For a non-trading activity, an exchange token will be treated as an investment and so any gain on its disposal will be subject to CT on chargeable gains. Pooling of exchange tokens is mandatory (except in two specific situations) to allow for simpler tax calculations on the acquisition and disposal of exchange tokens. This means that rather than tracking the value of each exchange token individually, the taxpayer can pool each type of asset and then a disposal is essentially a part disposal of those assets.
HMRC do not consider that exchange tokens create a loan relationship because: (i) exchange tokens are not money; and (ii) an exchange token is unlikely to constitute a debt as there is typically no counterparty standing behind the exchange token. The exclusion to this (and where the loan relationship rules will apply) is where exchange tokens have been provided as collateral security for an ordinary loan of money (whether the company is the debtor or creditor).
HMRC provides specific guidance for exchange tokens created by hard forks (where a sufficient proportion of the community that controls the exchange token wishes to make changes which result in a new type of exchange token coming into existence) and airdrop exchange tokens (an allocation of exchange tokens given, for example, as part of a marketing or advertising campaign).
Employment taxes: Where an employee receives exchange tokens as earnings from their employer, a best estimate of the value of the asset is subject to income tax and National Insurance contributions.
VAT: VAT will be due on any goods or services sold in exchange for exchange tokens. The value of the supply will be the GBP value of the exchange tokens at the time the transaction takes place. No VAT will be due on the supply of the exchange tokens themselves. Intermediary services in relation to any transactions in exchange tokens as well as any supply of services required to exchange exchange tokens for legal tender will be exempt from VAT under the financial services exemption. Note however that this guidance is only provisional pending further developments in respect of the regulatory and EU VAT positions.
(i) Transfer of exchange tokens: HMRC does not consider the transfer of exchange tokens to fall within the scope of stamp duty (SD) as they are not "stock or marketable securities" or stamp duty reserve tax (SDRT) as they are not "chargeable securities".

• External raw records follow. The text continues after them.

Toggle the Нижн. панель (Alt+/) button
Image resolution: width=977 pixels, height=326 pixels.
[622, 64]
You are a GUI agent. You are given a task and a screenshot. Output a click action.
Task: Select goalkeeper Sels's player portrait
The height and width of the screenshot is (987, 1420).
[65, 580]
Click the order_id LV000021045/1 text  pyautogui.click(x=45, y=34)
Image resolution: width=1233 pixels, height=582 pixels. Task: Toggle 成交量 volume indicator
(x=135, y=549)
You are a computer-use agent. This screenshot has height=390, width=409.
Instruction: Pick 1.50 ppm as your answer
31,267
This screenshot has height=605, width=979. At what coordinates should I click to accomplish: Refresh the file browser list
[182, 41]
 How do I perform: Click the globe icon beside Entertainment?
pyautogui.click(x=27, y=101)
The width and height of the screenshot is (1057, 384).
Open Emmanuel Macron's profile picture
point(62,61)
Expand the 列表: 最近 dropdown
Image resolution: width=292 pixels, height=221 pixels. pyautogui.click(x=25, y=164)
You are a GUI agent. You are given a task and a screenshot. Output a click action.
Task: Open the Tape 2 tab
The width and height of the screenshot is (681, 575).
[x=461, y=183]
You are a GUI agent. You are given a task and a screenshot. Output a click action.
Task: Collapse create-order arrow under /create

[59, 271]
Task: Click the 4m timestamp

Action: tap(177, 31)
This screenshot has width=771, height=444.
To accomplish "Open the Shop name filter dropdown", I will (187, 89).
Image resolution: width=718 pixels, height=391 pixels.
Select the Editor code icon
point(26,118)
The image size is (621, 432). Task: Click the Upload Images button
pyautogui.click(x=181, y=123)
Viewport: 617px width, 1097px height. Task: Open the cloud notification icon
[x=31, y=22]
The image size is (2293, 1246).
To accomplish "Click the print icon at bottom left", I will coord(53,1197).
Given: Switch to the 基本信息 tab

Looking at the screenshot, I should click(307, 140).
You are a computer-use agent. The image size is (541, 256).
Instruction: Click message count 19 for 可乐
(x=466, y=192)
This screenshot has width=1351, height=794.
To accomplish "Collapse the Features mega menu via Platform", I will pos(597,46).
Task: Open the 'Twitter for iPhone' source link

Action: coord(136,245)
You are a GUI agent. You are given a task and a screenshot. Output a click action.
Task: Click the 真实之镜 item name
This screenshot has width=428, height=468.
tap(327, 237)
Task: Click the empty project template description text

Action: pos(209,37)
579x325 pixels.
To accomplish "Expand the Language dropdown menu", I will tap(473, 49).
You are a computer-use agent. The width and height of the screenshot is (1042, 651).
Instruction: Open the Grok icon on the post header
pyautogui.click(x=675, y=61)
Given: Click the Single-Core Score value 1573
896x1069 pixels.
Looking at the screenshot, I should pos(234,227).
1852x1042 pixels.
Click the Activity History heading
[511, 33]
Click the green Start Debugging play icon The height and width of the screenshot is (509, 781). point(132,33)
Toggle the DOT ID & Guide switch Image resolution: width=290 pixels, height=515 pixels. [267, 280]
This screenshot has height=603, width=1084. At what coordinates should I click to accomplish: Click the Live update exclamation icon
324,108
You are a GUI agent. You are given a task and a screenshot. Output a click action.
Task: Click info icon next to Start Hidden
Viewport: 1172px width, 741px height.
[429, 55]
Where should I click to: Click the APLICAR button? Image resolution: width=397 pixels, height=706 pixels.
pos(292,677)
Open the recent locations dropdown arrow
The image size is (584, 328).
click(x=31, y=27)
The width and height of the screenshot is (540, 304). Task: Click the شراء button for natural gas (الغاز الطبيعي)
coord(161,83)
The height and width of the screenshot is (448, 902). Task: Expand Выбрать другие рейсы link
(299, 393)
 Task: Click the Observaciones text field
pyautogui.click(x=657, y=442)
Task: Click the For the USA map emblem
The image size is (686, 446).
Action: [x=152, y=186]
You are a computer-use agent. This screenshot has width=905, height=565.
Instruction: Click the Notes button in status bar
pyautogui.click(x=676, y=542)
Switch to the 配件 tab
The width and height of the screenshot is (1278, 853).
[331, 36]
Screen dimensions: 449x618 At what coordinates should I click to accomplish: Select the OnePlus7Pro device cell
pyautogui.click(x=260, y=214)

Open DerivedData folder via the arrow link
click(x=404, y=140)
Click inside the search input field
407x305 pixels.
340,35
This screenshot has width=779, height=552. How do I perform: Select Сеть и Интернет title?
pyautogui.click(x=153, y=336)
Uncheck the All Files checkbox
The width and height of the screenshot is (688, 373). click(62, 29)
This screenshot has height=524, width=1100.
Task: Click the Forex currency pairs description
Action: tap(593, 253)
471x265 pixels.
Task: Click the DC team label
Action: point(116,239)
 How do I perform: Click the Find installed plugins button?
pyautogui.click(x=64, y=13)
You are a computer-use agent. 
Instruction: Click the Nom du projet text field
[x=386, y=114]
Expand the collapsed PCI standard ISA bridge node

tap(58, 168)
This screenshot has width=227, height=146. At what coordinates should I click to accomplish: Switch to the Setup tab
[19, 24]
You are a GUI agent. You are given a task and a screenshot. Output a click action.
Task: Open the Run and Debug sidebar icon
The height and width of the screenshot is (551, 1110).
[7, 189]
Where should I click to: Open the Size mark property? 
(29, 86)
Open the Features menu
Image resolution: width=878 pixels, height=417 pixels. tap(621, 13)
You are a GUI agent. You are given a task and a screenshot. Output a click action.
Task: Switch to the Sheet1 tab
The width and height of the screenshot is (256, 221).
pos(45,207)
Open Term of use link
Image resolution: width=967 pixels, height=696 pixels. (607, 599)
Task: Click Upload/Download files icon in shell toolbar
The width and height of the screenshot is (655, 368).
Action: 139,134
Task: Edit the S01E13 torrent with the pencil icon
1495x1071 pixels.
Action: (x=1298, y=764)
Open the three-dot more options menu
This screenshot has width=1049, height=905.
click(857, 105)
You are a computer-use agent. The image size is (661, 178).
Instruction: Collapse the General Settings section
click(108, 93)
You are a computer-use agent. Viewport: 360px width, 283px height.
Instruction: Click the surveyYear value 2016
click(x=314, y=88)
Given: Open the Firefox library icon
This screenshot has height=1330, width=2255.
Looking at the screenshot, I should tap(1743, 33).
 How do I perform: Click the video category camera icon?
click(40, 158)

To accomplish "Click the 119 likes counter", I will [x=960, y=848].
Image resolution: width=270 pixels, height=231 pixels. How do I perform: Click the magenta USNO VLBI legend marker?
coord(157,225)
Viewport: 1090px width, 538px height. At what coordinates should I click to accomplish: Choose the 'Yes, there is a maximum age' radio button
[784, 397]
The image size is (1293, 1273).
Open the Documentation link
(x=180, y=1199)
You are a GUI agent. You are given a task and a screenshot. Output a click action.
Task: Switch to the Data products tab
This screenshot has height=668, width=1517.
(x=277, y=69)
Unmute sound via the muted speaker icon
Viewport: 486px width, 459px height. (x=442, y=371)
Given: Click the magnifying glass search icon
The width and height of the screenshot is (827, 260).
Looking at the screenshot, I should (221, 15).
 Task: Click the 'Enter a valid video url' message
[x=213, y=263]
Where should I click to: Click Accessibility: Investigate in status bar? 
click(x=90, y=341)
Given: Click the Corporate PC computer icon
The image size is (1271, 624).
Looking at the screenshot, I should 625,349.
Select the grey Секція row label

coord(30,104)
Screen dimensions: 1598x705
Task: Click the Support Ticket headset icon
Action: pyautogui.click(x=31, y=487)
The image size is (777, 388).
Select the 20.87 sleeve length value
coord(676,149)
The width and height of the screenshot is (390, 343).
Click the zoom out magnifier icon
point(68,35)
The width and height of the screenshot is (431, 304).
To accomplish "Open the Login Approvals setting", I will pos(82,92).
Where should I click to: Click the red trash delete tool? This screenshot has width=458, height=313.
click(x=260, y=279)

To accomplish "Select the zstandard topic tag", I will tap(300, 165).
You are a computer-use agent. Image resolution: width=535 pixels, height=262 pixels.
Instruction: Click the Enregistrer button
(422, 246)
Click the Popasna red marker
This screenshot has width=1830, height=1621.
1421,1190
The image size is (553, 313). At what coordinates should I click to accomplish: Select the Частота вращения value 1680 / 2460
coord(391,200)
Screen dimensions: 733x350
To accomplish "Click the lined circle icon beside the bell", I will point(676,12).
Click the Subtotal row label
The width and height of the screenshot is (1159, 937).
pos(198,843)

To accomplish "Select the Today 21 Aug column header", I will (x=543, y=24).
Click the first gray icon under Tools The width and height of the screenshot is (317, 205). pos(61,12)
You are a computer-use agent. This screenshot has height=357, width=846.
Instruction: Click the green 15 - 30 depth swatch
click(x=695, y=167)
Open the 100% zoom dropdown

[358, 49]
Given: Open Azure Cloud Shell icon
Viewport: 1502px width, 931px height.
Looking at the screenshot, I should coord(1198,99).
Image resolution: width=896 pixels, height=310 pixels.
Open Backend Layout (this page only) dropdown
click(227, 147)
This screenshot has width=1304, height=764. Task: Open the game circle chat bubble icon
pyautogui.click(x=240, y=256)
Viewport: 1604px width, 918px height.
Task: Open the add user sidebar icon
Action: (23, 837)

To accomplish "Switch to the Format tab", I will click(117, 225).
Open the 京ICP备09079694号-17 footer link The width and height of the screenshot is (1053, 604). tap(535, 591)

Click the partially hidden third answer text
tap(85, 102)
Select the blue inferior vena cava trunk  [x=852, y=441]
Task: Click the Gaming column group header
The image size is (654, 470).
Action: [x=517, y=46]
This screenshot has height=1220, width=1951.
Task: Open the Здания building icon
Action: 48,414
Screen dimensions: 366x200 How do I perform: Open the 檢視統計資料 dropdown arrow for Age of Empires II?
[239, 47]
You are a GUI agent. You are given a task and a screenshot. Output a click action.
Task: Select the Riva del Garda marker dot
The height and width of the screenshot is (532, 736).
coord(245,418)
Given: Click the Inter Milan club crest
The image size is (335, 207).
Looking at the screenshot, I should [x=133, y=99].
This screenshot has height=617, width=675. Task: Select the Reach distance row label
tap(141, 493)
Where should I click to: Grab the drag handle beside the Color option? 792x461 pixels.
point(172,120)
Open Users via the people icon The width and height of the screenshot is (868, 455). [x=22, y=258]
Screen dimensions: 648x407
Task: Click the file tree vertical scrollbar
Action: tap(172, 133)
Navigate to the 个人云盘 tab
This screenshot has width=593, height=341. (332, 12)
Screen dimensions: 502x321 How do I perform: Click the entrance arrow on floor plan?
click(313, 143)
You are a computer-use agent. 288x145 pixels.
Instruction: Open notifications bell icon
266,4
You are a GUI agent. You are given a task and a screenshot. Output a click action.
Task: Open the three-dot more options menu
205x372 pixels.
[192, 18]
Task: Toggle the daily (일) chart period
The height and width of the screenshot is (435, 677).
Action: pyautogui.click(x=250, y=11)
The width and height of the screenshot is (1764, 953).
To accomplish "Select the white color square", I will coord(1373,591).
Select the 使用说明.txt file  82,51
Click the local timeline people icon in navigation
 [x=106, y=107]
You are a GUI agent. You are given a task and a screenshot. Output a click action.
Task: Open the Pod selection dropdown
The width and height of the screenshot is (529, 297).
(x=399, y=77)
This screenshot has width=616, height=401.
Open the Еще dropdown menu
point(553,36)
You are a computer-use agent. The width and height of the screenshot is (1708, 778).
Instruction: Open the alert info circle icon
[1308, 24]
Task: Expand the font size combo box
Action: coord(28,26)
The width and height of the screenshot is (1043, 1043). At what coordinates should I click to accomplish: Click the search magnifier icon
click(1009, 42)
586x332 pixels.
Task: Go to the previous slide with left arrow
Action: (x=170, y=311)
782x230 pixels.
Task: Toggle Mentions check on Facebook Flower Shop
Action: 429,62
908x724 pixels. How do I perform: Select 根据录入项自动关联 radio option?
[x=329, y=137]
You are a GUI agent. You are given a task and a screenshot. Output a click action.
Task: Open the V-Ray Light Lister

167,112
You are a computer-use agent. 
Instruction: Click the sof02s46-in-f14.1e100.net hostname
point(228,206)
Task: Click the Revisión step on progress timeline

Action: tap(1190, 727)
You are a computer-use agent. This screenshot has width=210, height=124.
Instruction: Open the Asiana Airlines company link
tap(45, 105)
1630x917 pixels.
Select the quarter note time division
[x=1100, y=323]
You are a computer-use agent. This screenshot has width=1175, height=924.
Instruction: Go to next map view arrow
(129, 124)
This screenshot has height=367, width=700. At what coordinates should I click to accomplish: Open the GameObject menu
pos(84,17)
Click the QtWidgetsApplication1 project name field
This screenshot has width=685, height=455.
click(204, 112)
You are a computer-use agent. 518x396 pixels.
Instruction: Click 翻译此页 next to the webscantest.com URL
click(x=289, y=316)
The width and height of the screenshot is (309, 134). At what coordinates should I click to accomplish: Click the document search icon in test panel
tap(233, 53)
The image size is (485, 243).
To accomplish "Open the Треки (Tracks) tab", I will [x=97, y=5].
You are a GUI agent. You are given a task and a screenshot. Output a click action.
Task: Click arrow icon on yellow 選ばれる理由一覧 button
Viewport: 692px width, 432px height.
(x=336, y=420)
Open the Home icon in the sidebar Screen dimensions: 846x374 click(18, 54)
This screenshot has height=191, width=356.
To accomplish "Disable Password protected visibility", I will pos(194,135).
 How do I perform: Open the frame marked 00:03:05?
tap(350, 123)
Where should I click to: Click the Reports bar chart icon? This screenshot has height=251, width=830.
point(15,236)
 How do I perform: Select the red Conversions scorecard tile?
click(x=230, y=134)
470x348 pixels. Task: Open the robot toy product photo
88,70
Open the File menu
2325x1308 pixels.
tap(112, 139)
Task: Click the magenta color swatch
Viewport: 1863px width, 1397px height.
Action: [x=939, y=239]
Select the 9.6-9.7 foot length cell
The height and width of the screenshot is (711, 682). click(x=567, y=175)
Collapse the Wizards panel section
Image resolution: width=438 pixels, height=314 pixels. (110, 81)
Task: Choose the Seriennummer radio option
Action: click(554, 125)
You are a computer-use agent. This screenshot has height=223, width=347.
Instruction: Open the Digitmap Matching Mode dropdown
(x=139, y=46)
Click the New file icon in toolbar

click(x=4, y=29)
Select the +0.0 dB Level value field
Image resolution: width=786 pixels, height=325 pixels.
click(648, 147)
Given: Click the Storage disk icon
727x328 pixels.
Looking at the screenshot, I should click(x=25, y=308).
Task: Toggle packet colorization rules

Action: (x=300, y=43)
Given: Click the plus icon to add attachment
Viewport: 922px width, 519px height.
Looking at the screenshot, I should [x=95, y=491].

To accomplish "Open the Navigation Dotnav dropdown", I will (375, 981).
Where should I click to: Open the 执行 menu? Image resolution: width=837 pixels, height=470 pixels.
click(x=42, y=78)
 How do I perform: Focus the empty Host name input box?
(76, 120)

(ii) Exchange tokens as consideration:
a. SD: exchange tokens are generally not considered to constitute consideration for SD purposes. As such, where exchange tokens are given as consideration for the acquisition of stock or marketable securities, no SD will be due on their value. However, exchange tokens could count as consideration if they are treated as debt.
b. SDRT: exchange tokens are considered to constitute consideration for SDRT purposes and therefore SDRT will be due on the market value of the exchange token at the time of acquisition of chargeable securities.
Stamp Duty Land Tax: HMRC has confirmed that the transfer of exchange tokens is not a land transaction and as such no stamp duty land tax (SDLT) will be payable on such transfers. Where exchange tokens are used for the purchase of land, the market value of the exchange token at the date of the transaction would be chargeable to SDLT.
Venture capital schemes: HMRC are seeing an increase in the use of exchange tokens by innovative early-stage businesses and as a result, an increase in the number of advance assurance applications requesting confirmation on the use of exchange tokens in venture capital schemes. HMRC has commented that given the rapid pace of development in the exchange tokens industry, there may be times when they have to decline to give an opinion because the factual uncertainty involved is too great.
Taxation of cryptoassets for individuals: HMRC published guidance on the taxation of cryptoassets for UK resident individuals on 19 December 2018 and this guidance also only covered the taxation of exchange tokens. Consistent with its approach to businesses, HMRC confirmed that exchange tokens are not currency or money. As the exchange tokens will usually be held by an individual as an investment, any gain made will be subject to capital gains tax at the time of disposal. In limited circumstances (e.g. an employee receiving exchange tokens as a form of non-cash payment from their employer or as payment for mining), an individual may be subject to the higher rates of income tax and national insurance contributions.